Darius sighed and sat down heavily on a chest, ‘But then this means . . . this means there was something going on between them; tears come when a person dear to us dies.’

Your Majesty, I do not believe that—’

‘Perhaps the child was his—’

‘No, no!’ protested the eunuch.

‘Silence!’ shouted Darius. ‘Or perhaps you dare contradict me?’

The eunuch fell to his knees, trembling and crying once more. ‘Your Majesty, I beg you, let me speak!’ he said.

‘You have already said too much. What else is there to add now?’

‘That Alexander never touched your wife. Indeed, he paid her every respect and concern; he never visited her without asking permission and always in the presence of her maids. He displayed the same regard, if not even more so, for your mother.’

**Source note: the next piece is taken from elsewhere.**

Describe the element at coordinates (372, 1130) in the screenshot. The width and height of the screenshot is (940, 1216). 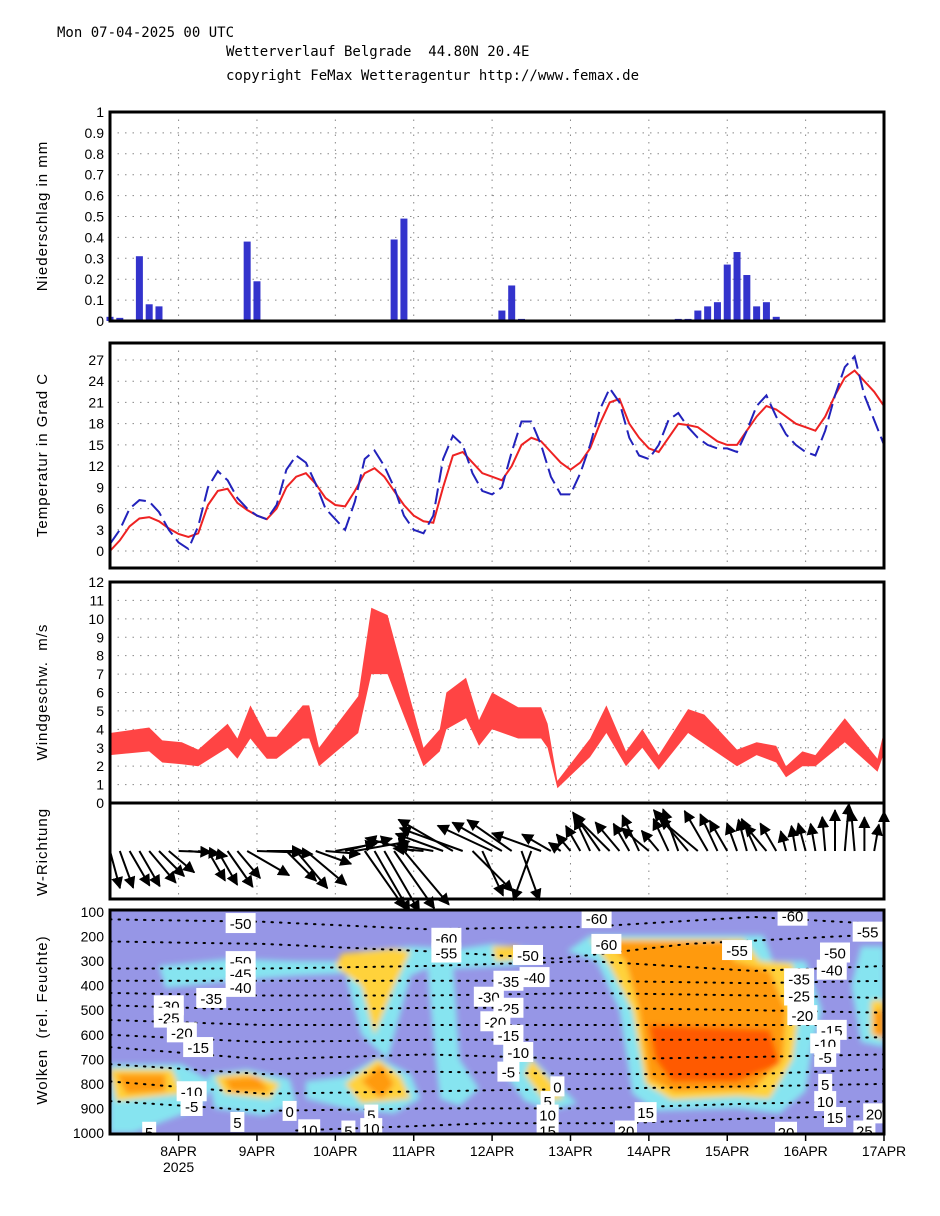
I see `contour-label: 10` at that location.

‘And you are not lying to me?’

‘I would never lie to you, Great King. Everything I have told you is the truth. I swear it in the name of Ahura Mazda.’

‘Ahura Mazda . . .’ murmured Darius. He stood up, moved the curtain door of his tent to one side and lifted his gaze towards the sky. The celestial vault over the desert was teeming with stars and the Milky Way stretched out from one horizon to the other with its diaphanous light. The camp was dotted with thousands and thousands of campfires. ‘Ahura Mazda, Lord of the Celestial Flame, our god,’ he prayed, ‘make me victorious, let me save my ancestors’ empire. I promise that should I win, I will treat my opponent with clemency and with respect because if war had not placed us in this position I would have liked in all sincerity to have asked for his friendship and his affection.’